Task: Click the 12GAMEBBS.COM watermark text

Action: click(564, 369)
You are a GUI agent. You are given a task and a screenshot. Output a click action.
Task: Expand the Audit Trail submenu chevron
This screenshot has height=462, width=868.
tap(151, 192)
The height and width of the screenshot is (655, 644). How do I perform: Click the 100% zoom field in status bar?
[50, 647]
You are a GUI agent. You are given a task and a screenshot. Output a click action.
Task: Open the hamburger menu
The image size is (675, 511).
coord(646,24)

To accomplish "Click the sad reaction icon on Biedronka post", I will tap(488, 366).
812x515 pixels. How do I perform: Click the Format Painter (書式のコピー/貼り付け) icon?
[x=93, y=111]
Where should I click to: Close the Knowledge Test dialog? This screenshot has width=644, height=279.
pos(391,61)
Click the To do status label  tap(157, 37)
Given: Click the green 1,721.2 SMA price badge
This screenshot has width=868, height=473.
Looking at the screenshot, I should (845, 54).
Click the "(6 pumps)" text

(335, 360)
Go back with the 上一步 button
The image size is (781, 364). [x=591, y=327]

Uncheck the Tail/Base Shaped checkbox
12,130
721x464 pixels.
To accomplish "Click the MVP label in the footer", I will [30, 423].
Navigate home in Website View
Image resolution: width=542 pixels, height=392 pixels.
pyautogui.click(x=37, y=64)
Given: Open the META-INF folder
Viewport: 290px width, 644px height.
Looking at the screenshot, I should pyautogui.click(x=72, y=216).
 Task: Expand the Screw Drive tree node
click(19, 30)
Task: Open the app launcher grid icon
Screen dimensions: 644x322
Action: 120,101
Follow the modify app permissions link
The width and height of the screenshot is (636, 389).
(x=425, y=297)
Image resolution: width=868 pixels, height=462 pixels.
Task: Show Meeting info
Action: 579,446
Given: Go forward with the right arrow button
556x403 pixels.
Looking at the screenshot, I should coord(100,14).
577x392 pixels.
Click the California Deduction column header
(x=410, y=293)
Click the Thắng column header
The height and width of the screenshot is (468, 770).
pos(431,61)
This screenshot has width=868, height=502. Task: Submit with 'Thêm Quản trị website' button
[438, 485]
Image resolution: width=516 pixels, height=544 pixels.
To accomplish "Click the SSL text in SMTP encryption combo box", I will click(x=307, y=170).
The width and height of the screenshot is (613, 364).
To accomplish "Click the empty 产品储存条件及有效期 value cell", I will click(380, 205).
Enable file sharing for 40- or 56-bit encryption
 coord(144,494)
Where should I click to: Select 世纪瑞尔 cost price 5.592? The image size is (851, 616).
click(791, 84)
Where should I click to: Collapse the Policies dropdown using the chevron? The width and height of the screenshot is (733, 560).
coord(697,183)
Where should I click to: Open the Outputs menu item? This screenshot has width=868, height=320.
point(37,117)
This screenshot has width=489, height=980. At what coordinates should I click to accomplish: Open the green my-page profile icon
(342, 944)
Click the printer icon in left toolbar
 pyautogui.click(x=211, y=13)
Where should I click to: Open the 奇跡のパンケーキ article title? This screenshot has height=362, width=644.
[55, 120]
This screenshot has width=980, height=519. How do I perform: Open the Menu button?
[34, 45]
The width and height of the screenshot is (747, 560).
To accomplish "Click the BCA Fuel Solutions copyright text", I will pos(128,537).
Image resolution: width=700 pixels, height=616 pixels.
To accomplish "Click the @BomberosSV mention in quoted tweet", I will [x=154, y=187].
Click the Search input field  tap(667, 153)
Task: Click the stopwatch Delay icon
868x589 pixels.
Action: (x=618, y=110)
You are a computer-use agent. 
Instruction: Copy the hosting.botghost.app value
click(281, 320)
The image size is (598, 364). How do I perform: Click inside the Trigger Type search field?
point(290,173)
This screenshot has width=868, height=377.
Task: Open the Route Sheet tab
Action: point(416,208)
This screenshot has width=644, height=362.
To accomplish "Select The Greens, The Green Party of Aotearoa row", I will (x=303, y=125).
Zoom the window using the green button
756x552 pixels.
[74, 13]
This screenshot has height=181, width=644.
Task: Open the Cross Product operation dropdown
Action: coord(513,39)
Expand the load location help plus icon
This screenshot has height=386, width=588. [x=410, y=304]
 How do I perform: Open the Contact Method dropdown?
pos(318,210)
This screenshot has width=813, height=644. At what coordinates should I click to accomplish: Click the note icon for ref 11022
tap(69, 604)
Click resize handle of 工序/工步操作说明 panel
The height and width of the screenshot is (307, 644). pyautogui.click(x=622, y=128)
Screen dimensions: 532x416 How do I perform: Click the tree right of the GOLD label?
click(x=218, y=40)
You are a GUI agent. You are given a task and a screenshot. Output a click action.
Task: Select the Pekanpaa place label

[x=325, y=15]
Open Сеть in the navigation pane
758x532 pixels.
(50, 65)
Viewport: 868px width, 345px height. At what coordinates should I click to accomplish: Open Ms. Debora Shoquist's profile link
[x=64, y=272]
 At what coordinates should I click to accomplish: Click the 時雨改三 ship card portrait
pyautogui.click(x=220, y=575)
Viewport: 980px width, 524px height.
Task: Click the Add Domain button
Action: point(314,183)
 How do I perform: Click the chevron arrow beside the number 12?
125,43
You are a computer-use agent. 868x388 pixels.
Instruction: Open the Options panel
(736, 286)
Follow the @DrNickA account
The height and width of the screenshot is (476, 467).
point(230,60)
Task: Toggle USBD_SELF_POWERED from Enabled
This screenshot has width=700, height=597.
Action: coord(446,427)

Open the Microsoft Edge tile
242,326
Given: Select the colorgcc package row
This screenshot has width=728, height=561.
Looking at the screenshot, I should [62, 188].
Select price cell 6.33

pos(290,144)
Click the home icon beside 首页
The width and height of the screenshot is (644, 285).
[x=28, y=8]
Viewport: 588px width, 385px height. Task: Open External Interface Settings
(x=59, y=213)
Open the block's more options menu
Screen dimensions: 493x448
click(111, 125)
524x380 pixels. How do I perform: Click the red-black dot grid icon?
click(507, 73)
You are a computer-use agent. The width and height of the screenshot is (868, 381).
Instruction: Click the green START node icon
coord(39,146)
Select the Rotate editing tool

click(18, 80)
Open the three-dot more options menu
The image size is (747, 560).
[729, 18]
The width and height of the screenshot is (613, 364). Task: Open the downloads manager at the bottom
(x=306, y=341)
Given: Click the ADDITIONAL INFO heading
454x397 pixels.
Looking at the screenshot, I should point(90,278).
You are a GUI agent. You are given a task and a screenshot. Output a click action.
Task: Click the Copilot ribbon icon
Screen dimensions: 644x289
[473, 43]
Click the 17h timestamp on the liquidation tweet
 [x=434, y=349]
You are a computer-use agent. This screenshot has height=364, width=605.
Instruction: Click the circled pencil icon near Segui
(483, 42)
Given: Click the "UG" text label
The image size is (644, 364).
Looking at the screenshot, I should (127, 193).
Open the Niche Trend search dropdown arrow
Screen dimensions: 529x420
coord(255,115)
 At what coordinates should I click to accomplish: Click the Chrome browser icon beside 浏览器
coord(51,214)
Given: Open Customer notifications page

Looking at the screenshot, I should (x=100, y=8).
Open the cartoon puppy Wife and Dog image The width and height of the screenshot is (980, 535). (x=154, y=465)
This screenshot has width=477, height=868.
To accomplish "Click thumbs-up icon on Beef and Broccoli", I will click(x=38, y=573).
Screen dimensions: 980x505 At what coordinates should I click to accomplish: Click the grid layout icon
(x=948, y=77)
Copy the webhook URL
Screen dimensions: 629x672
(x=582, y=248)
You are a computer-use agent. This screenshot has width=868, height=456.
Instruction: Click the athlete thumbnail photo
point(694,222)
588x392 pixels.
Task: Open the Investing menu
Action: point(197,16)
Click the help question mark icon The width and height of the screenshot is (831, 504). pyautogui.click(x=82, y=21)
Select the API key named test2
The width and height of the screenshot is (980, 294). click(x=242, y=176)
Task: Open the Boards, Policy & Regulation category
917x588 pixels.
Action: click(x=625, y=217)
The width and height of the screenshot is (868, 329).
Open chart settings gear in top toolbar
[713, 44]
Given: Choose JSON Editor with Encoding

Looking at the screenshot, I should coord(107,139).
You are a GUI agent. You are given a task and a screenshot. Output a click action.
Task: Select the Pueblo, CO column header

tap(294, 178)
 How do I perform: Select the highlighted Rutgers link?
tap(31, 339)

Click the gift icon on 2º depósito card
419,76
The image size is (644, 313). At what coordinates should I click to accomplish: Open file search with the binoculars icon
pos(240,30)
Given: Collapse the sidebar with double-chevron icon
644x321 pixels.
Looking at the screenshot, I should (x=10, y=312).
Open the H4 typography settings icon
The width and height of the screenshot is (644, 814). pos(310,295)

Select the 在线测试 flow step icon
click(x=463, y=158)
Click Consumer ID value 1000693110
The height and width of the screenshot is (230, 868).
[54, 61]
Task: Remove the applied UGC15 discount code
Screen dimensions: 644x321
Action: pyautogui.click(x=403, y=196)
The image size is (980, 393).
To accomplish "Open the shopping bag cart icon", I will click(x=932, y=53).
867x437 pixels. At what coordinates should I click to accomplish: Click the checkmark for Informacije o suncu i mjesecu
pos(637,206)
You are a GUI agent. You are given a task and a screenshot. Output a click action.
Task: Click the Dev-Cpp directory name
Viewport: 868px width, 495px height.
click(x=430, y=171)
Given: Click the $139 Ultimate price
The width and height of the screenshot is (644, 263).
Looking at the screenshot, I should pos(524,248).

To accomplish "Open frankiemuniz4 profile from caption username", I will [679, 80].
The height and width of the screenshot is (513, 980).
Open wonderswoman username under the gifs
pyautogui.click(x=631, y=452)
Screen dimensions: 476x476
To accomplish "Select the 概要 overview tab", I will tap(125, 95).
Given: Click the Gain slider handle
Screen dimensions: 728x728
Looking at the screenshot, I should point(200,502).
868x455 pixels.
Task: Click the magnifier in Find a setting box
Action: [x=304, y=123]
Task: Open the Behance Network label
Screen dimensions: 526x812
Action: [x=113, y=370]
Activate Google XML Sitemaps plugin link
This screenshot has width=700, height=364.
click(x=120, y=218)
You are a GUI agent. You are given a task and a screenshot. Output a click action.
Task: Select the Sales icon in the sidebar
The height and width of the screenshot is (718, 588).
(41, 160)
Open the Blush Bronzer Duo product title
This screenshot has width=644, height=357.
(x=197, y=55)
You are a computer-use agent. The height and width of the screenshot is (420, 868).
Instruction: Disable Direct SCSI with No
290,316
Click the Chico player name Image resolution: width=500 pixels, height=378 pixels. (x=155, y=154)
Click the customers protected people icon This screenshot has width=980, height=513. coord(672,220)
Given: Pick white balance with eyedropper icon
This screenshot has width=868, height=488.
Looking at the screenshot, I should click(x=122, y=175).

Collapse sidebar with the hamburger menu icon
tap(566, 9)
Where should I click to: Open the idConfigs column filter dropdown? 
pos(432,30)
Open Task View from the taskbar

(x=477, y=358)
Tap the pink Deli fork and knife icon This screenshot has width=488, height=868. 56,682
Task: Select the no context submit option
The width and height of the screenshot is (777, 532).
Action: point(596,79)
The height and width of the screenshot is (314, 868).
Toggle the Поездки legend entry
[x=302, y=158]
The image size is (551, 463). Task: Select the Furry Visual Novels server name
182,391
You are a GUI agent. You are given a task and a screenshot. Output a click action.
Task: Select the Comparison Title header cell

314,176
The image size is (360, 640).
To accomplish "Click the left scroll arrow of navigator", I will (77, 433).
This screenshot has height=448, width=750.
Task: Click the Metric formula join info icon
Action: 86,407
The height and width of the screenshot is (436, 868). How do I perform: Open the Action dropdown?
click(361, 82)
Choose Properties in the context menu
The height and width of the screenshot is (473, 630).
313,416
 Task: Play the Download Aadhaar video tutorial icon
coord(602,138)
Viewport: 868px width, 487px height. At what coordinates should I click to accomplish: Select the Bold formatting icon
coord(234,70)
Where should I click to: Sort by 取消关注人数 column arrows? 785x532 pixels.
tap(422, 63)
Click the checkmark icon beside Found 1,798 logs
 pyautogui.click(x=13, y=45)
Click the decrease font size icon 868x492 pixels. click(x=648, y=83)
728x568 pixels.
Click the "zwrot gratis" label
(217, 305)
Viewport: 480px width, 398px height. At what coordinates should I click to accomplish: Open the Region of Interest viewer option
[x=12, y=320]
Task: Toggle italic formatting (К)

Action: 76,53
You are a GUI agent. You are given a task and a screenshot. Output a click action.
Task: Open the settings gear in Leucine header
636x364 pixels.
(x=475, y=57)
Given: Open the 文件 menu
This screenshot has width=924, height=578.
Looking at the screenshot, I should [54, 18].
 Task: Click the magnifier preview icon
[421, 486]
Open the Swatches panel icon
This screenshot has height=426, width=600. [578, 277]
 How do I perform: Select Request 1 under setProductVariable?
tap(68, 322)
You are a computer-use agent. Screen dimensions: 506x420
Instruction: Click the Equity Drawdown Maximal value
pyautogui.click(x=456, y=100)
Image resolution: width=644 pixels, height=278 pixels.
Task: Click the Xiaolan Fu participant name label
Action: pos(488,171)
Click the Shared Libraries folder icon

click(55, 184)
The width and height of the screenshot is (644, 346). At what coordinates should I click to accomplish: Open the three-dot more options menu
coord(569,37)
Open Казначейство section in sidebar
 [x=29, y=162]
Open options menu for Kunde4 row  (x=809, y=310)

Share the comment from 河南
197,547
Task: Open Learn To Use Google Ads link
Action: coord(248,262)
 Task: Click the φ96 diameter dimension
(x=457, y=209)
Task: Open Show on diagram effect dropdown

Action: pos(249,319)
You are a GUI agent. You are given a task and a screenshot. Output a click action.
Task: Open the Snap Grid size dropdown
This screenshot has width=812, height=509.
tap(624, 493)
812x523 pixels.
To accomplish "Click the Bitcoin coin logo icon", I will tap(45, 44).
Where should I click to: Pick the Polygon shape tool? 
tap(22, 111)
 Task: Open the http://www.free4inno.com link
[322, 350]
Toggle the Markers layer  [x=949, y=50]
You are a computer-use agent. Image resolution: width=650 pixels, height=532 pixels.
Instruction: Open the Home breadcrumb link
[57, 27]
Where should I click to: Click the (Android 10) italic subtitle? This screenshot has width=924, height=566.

★ ★ ★

TASK ITEM | The lines above starting at the one that contains "812x515 pixels. How" and ending at the one that contains "721x464 pixels." must be transcribed exactly, and no other lines may appear.

ANSWER BOX |
812x515 pixels. How do I perform: Click the Format Painter (書式のコピー/貼り付け) icon?
[x=93, y=111]
Where should I click to: Close the Knowledge Test dialog? This screenshot has width=644, height=279.
pos(391,61)
Click the To do status label  tap(157, 37)
Given: Click the green 1,721.2 SMA price badge
This screenshot has width=868, height=473.
Looking at the screenshot, I should (845, 54).
Click the "(6 pumps)" text

(335, 360)
Go back with the 上一步 button
The image size is (781, 364). [x=591, y=327]

Uncheck the Tail/Base Shaped checkbox
12,130
721x464 pixels.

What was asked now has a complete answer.